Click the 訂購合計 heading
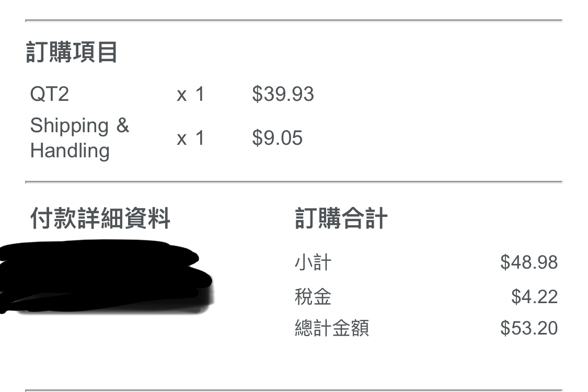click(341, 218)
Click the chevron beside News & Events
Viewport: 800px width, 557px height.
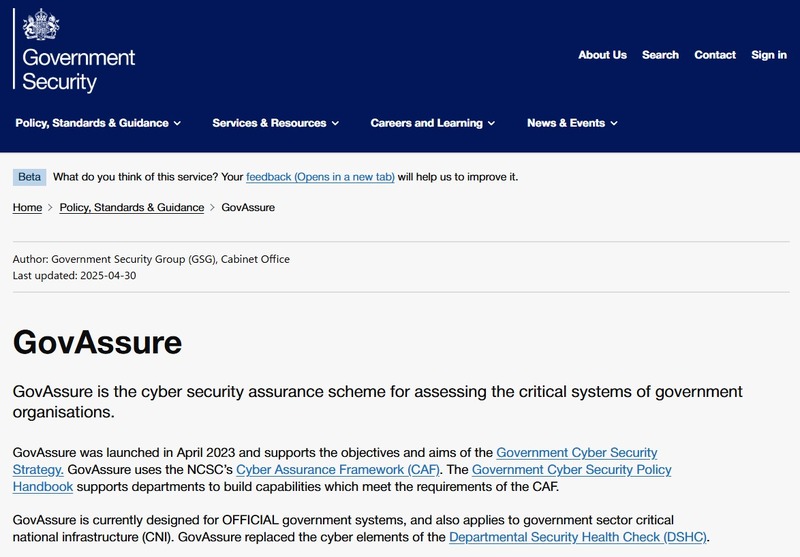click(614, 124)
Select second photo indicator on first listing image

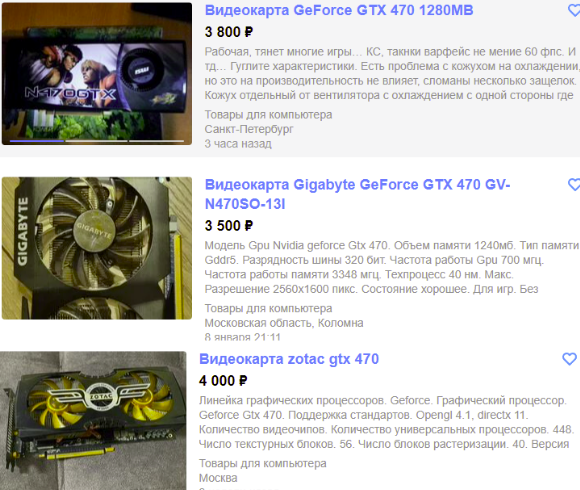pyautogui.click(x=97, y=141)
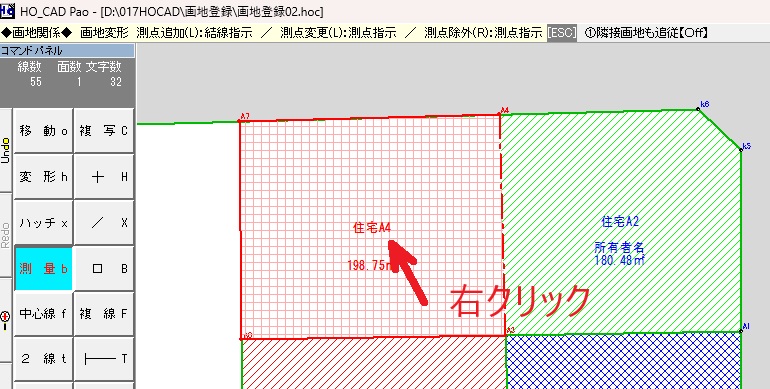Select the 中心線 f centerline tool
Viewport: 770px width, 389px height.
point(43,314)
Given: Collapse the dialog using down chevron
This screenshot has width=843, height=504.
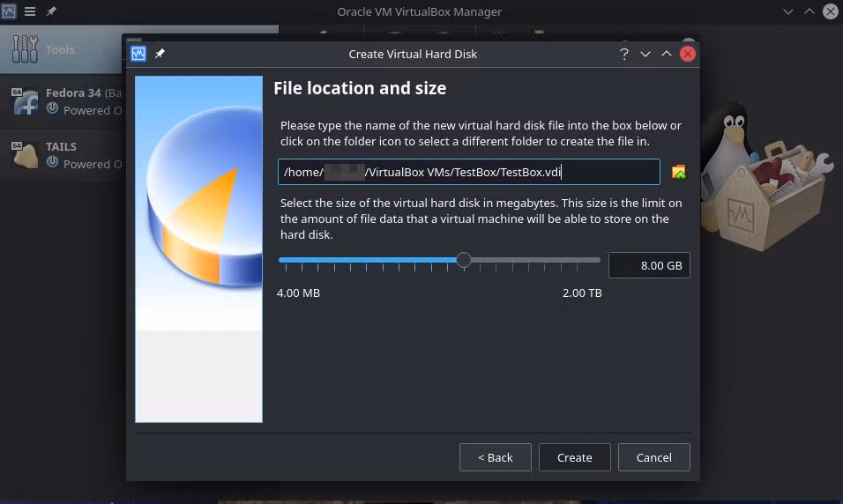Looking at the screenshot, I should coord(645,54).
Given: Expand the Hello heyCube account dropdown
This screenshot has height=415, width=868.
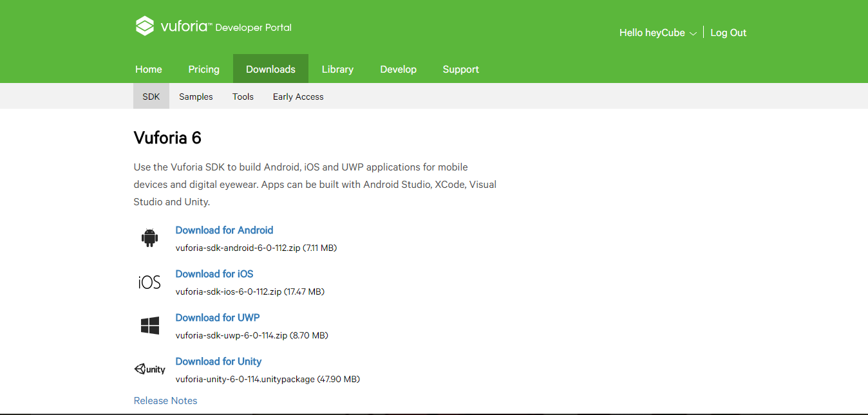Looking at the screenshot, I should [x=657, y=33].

++++++

* _What is needed_:
I would like you to retype exactly the lines running from the one containing "This screenshot has width=843, height=504." to the last line of the entries, both included, leaving all pictures out.

* _Answer to this task_:
This screenshot has width=843, height=504.
Looking at the screenshot, I should coord(645,54).
Given: Expand the Hello heyCube account dropdown
This screenshot has height=415, width=868.
Looking at the screenshot, I should [x=657, y=33].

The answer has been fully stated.